* _WORK ITEM A_
Please reproduce the passage of the fake news notebook excerpt between "start_n = 0" and "MLPClassifier(random_state=1, max_iter=300).fit(X, y)", inclusive.
* _WORK ITEM B_
In the fake news notebook excerpt, which rows of the TF-IDF matrix correspond to the fake class?
* _WORK ITEM C_
Continue the fake news notebook excerpt from its last line.

* _PAGE EXCERPT_
_ _ _ _

#! pip install nltk
#Basic libraries
import pandas as pd
import numpy as np
#Visualization libraries
import matplotlib.pyplot as plt
import seaborn as sns
#Miscellanous libraries
from collections import Counter
#Ignore warnings
import warnings
warnings.filterwarnings('ignore')
#reading the fake and true datasets
fake_news = pd.read_csv('./example_data/Fake.csv')
true_news = pd.read_csv('./example_data/True.csv')
print ("Fake news: ", fake_news.shape)
print ("True news: ", true_news.shape)
fake_news.head(10)
true_news.head(10)
fake_news.iloc[0]['text']
from sklearn.feature_extraction.text import TfidfVectorizer
corpus = [
'This is the first document.',
'This document is the second document.',
'And this is the third one.',
'Is this the first document?',
]
vectorizer = TfidfVectorizer()
X = vectorizer.fit_transform(corpus)
X
X.todense()
plt.figure(figsize=(5,5))
plt.imshow(X.todense())
plt.show()
X.shape
vectorizer.get_feature_names_out()
plt.figure(figsize=(5,5))
plt.imshow(X.todense())
plt.xticks(list(range(X.shape[1])), labels=vectorizer.get_feature_names_out(), rotation=90)
plt.show()
We will start with a simple approach, where we now take 5 articles from each class, and build a TF-IDF vector as above.
from sklearn.feature_extraction.text import TfidfVectorizer
corpus = [
fake_news.iloc[0]['text'],
fake_news.iloc[1]['text'],
fake_news.iloc[2]['text'],
fake_news.iloc[3]['text'],
fake_news.iloc[4]['text'],
true_news.iloc[0]['text'],
true_news.iloc[1]['text'],
true_news.iloc[2]['text'],
true_news.iloc[3]['text'],
true_news.iloc[4]['text'],
]
vectorizer = TfidfVectorizer()
X = vectorizer.fit_transform(corpus)
X
X.todense()
plt.figure(figsize=(20,10))
start_n = 0
end_n = 160
data = X.todense()[:, start_n:end_n]
labels = vectorizer.get_feature_names_out()[start_n:end_n]
plt.imshow(data)
plt.xticks(list(range(start_n,end_n)), labels=labels, rotation=90)
plt.show()
The matrix above gives a visual representation of occurrence between classes for each word - note words such as and are clearly across all classes, whilst others may only have membership to fake (top 5 rows) or true (bottom 5 rows) classes.
# set the labels manually since we have a small set of 5 fake and 5 true
y = [0,0,0,0,0,1,1,1,1,1]
# create a simple classifier - trained only on our 5 examples of each class
from sklearn.neural_network import MLPClassifier
clf = MLPClassifier(random_state=1, max_iter=300).fit(X, y)
# predict the probabilities of the training examples - shows the class separation
clf.predict_proba(X)
We draw 5 new samples of each class to try.

_ _ _ _

* _MATERIAL SUPPLIED_
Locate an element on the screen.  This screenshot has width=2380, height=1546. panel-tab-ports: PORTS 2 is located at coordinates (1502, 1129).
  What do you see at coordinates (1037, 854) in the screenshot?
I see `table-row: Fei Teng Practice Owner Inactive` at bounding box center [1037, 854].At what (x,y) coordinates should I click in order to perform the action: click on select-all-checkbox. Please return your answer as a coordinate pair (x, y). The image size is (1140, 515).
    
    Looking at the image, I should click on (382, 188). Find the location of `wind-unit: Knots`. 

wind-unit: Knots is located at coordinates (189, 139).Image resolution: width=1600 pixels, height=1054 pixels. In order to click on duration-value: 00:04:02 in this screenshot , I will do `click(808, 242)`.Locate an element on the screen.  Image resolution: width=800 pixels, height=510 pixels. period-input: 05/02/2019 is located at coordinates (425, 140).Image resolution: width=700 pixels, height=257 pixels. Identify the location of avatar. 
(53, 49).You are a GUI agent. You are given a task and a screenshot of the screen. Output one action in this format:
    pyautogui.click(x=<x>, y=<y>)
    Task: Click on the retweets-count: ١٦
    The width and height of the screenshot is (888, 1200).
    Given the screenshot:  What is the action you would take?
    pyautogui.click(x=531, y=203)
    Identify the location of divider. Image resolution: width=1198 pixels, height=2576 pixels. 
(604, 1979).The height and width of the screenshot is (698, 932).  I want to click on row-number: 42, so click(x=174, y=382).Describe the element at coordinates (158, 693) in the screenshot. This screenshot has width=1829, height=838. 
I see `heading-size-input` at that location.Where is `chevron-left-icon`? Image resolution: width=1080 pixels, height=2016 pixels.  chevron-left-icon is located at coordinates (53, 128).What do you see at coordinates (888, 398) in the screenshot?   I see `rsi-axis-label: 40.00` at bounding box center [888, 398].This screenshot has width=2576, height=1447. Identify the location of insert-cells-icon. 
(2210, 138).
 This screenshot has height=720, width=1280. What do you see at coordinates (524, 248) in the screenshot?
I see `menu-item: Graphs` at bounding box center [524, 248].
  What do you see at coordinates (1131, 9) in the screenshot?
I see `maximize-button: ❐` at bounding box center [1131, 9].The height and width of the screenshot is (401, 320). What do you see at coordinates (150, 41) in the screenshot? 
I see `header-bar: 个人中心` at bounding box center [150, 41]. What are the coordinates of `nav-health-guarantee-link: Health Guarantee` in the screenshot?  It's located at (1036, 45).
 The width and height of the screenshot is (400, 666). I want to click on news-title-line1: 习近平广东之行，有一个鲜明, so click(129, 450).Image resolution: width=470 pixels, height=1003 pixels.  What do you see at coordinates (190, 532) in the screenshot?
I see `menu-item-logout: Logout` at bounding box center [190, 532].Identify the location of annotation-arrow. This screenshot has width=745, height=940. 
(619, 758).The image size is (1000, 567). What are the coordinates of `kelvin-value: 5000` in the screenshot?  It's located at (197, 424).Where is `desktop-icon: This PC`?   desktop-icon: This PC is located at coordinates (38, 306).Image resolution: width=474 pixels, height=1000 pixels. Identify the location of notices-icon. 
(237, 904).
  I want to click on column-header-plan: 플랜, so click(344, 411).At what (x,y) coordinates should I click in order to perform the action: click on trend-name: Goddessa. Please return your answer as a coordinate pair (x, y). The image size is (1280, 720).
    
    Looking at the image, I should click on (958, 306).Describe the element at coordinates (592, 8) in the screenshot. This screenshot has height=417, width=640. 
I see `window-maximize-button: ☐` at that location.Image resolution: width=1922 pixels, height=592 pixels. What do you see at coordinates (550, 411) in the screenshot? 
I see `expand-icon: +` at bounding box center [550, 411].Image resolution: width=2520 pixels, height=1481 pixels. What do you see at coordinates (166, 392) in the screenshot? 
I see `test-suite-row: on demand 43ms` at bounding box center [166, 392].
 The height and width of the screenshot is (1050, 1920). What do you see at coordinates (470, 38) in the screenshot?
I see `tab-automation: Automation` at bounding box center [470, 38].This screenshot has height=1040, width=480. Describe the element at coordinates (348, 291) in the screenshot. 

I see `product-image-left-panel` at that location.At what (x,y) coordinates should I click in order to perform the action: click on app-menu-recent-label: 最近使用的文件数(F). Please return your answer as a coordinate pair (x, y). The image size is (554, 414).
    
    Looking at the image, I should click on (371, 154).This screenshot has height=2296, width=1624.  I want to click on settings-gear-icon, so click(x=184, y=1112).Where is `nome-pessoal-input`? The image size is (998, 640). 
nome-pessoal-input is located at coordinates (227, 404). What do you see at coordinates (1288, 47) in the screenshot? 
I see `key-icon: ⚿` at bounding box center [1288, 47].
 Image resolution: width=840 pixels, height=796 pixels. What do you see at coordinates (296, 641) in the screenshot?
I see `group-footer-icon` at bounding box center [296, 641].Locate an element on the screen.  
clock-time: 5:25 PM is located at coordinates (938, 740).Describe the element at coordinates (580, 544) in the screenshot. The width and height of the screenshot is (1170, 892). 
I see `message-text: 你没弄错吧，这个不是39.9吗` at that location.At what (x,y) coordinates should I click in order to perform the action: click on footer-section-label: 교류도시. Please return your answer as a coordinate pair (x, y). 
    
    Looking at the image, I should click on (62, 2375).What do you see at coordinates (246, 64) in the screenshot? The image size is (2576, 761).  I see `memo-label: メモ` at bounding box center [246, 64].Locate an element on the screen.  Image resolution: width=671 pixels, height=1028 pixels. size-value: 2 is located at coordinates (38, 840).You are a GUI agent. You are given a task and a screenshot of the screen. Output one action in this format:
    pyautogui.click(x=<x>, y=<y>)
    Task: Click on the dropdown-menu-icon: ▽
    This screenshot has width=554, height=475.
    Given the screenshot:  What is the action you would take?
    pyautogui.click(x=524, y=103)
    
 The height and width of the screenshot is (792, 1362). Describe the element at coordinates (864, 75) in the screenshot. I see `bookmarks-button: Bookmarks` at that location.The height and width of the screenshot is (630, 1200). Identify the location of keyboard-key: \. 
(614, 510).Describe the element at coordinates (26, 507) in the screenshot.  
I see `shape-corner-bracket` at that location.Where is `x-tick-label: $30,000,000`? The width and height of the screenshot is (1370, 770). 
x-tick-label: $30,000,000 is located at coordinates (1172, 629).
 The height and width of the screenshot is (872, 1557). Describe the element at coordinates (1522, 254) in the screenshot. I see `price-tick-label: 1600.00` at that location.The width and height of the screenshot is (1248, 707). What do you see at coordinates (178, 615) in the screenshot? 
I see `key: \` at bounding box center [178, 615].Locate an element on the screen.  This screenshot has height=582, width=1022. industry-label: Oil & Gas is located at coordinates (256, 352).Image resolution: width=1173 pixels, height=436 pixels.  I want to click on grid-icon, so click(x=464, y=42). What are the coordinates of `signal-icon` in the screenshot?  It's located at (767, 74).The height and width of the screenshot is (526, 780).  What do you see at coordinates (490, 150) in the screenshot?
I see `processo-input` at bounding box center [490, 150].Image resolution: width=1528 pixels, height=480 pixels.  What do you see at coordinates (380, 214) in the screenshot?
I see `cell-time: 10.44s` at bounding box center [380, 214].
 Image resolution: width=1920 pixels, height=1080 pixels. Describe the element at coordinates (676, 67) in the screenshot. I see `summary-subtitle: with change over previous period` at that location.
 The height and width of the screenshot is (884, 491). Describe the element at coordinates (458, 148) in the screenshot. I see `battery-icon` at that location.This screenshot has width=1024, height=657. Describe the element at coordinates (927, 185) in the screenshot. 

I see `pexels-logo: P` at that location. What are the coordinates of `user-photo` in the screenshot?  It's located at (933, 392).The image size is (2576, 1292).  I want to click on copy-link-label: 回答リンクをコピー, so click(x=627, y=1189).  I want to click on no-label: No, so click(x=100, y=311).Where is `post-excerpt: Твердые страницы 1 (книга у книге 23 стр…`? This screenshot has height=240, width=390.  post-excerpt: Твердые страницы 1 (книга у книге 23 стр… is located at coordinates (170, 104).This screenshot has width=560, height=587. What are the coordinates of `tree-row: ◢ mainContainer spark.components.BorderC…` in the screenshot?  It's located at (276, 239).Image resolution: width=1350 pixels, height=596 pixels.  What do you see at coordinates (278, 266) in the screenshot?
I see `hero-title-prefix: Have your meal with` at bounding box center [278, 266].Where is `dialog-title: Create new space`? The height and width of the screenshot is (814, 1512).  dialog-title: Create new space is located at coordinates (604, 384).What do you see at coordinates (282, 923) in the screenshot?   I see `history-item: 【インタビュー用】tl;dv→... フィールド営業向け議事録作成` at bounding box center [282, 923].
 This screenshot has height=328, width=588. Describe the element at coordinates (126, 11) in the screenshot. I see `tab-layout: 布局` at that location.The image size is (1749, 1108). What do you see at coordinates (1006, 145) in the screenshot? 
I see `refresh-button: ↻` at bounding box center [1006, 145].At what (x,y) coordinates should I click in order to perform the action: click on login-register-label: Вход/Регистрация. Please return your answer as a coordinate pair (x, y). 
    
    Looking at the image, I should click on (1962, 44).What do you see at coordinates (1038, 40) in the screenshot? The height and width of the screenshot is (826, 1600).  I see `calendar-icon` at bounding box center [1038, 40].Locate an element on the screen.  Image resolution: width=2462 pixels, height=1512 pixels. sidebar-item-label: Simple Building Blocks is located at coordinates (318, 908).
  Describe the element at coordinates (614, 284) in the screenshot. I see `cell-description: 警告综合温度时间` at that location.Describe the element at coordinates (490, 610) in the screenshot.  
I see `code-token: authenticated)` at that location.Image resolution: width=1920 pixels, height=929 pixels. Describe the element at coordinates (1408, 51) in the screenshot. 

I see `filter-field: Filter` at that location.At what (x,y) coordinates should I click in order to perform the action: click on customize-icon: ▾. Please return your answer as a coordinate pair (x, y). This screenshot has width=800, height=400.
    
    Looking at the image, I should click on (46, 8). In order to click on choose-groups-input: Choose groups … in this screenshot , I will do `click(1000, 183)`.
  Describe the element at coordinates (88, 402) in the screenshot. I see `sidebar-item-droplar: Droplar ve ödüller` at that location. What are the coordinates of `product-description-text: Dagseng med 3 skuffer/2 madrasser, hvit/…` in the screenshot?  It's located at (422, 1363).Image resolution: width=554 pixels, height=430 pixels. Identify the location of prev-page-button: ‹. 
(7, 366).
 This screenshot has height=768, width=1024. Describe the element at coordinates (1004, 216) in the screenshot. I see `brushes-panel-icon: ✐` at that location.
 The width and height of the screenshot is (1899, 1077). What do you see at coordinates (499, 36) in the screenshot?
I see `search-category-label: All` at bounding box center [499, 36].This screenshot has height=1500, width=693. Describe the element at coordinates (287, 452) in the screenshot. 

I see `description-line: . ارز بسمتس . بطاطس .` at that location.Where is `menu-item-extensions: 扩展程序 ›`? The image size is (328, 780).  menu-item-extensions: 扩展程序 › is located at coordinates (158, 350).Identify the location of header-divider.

_ _ _ _

* _EXERCISE OUTPUT A_
start_n = 0
end_n = 160
data = X.todense()[:, start_n:end_n]
labels = vectorizer.get_feature_names_out()[start_n:end_n]
plt.imshow(data)
plt.xticks(list(range(start_n,end_n)), labels=labels, rotation=90)
plt.show()
The matrix above gives a visual representation of occurrence between classes for each word - note words such as and are clearly across all classes, whilst others may only have membership to fake (top 5 rows) or true (bottom 5 rows) classes.
# set the labels manually since we have a small set of 5 fake and 5 true
y = [0,0,0,0,0,1,1,1,1,1]
# create a simple classifier - trained only on our 5 examples of each class
from sklearn.neural_network import MLPClassifier
clf = MLPClassifier(random_state=1, max_iter=300).fit(X, y)

* _EXERCISE OUTPUT B_
The top 5 rows.

* _EXERCISE OUTPUT C_
# now let's try a new test set of data - draw some examples from our full dataset
new_corpus = [
fake_news.iloc[10]['text'],
fake_news.iloc[11]['text'],
fake_news.iloc[12]['text'],
fake_news.iloc[13]['text'],
fake_news.iloc[14]['text'],
true_news.iloc[10]['text'],
true_news.iloc[11]['text'],
true_news.iloc[12]['text'],
true_news.iloc[13]['text'],
true_news.iloc[14]['text'],
]
# here we transform our corpus to the TF-IDF vector - NOTE: we transform only, we do not fit again as we are testing not training.
new_X = vectorizer.transform(new_corpus)
# here we predict probabilities of new_X using our trained clf classifier...
clf.predict_proba(new_X)
Note that the probabilities are not as strongly weighted as they were earlier - shows the limited capability of this initial model (it was trained on a very small dataset). Can we improve this - let's try training a model on our full dataset (this will take us longer, but will learn from more data).
# now let's try a new test set of data - draw some examples from our full dataset
final_corpus = []
final_labels = []
for row in range(fake_news.shape[0]):
final_corpus.append(fake_news.iloc[row]['text'])
final_labels.append(0)
for row in range(true_news.shape[0]):
final_corpus.append(true_news.iloc[row]['text'])
final_labels.append(1)
new_X = vectorizer.fit_transform(final_corpus)
from sklearn.model_selection import train_test_split
X_train, X_test, y_train, y_test = train_test_split(new_X, final_labels, test_size=0.3, random_state=100)
from sklearn.neural_network import MLPClassifier
clf = MLPClassifier(random_state=1, max_iter=300).fit(X_train, y_train)
np.round(clf.predict_proba(X_test))[0:10]
y_test[:10]
clf.score(X_test, y_test)
Here we can inspect the predictions for the first 10 instances to assess whether they are correct. We also achieve an overall accuracy score of 99.116% with the complete dataset.